**TÂCHE ASSIGNÉE 1**: Reproduisez le passage sur les Mooc entre "Le Covid-19 est" et "début juillet 2020.", bornes incluses.
**TÂCHE ASSIGNÉE 2**:
Répondez aux questions suivantes d'après le passage sur les Mooc :
(a) Quelle fonction Catherine Mongenet occupe-t-elle ?
(b) Entre quelles dates l'audience de la plateforme a-t-elle fait un boom ?
(c) Quand l'enquête « Vous, les Mooc et la plateforme FUN » a-t-elle été publiée ?

-------- PASSAGE À EXAMINER --------

Le Covid-19 est arrivé et a bouleversé les pratiques pédagogiques (E. Bruillard, université de Paris)

De là à recourir de façon plus systématique aux Mooc, il y a donc un pas qui n’a pas été franchi. "Ce n’est pas surprenant. L’offre de Mooc n’a pas été conçue pour se substituer à celle des formations universitaires. Le confinement a toutefois montré à tous les établissements que l’utilisation du numérique pour enseigner était une nécessité. Et les Mooc sont une manière d’accompagner cette transformation", analyse Catherine Mongenet, directrice de la plateforme fun-mooc, dont l’audience, et notamment celle des 18-24 ans, a fait un boom entre le 17 mars et le 11 mai 2020, selon l'enquête "Vous, les Mooc et la plateforme FUN", réalisée par Fun-Mooc pendant le premier confinement et publiée début juillet 2020.

-------- LIGNES DE DONNÉES --------

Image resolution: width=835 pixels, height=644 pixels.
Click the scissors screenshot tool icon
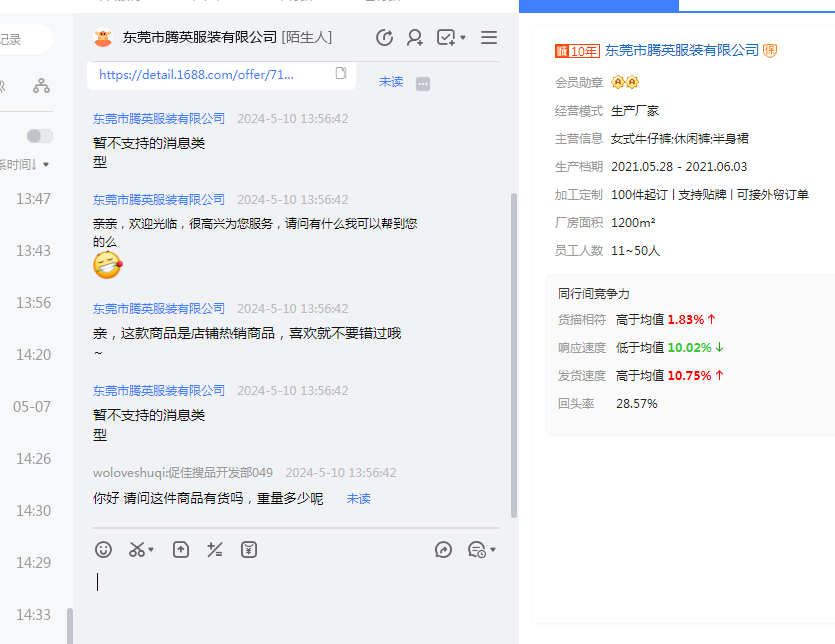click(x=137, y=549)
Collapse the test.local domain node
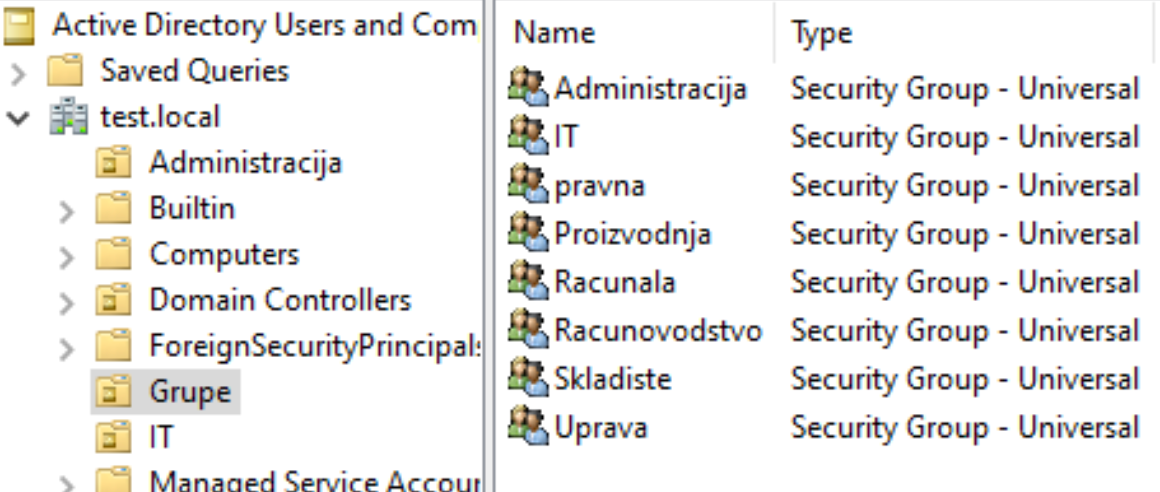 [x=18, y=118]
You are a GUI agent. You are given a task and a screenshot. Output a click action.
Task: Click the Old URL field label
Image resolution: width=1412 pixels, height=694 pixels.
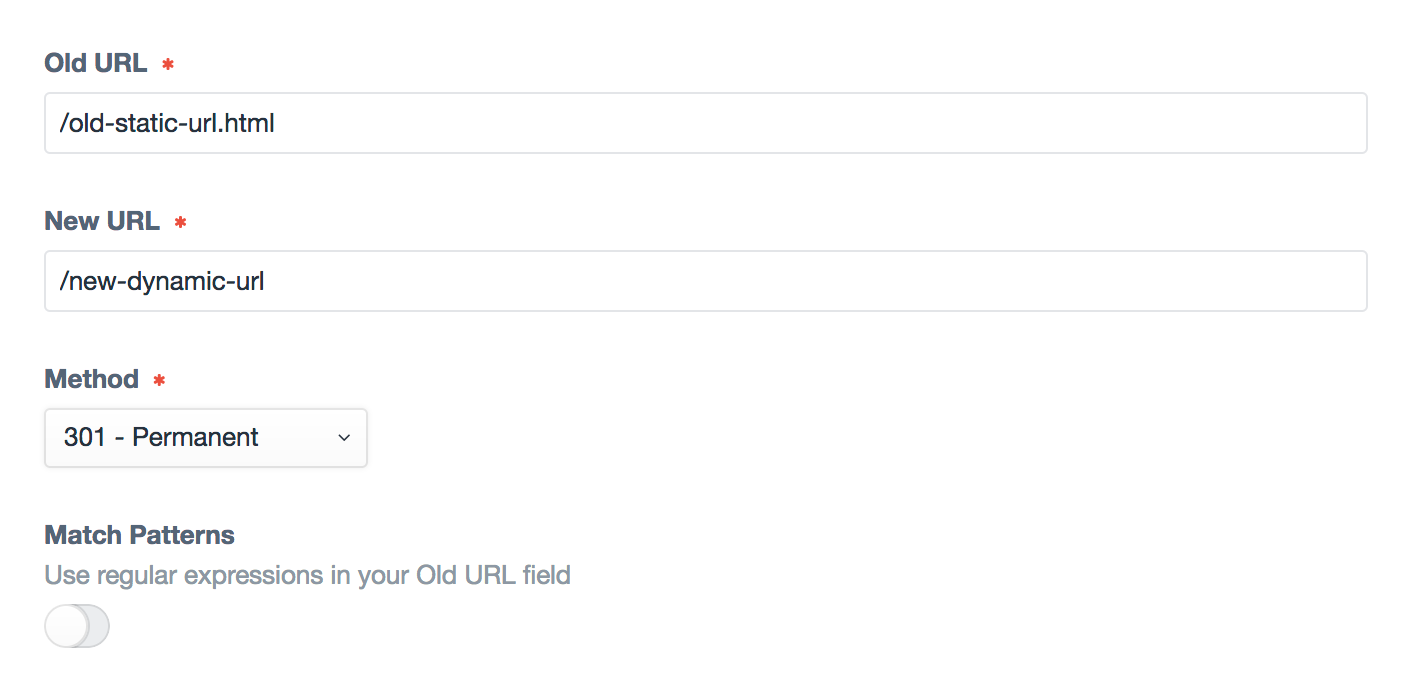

--------

**RÉSULTAT OBTENU 1**:
Le Covid-19 est arrivé et a bouleversé les pratiques pédagogiques (E. Bruillard, université de Paris)

De là à recourir de façon plus systématique aux Mooc, il y a donc un pas qui n’a pas été franchi. "Ce n’est pas surprenant. L’offre de Mooc n’a pas été conçue pour se substituer à celle des formations universitaires. Le confinement a toutefois montré à tous les établissements que l’utilisation du numérique pour enseigner était une nécessité. Et les Mooc sont une manière d’accompagner cette transformation", analyse Catherine Mongenet, directrice de la plateforme fun-mooc, dont l’audience, et notamment celle des 18-24 ans, a fait un boom entre le 17 mars et le 11 mai 2020, selon l'enquête "Vous, les Mooc et la plateforme FUN", réalisée par Fun-Mooc pendant le premier confinement et publiée début juillet 2020.

**RÉSULTAT OBTENU 2**:
(a) Directrice de la plateforme fun-mooc.
(b) Entre le 17 mars et le 11 mai 2020.
(c) Début juillet 2020.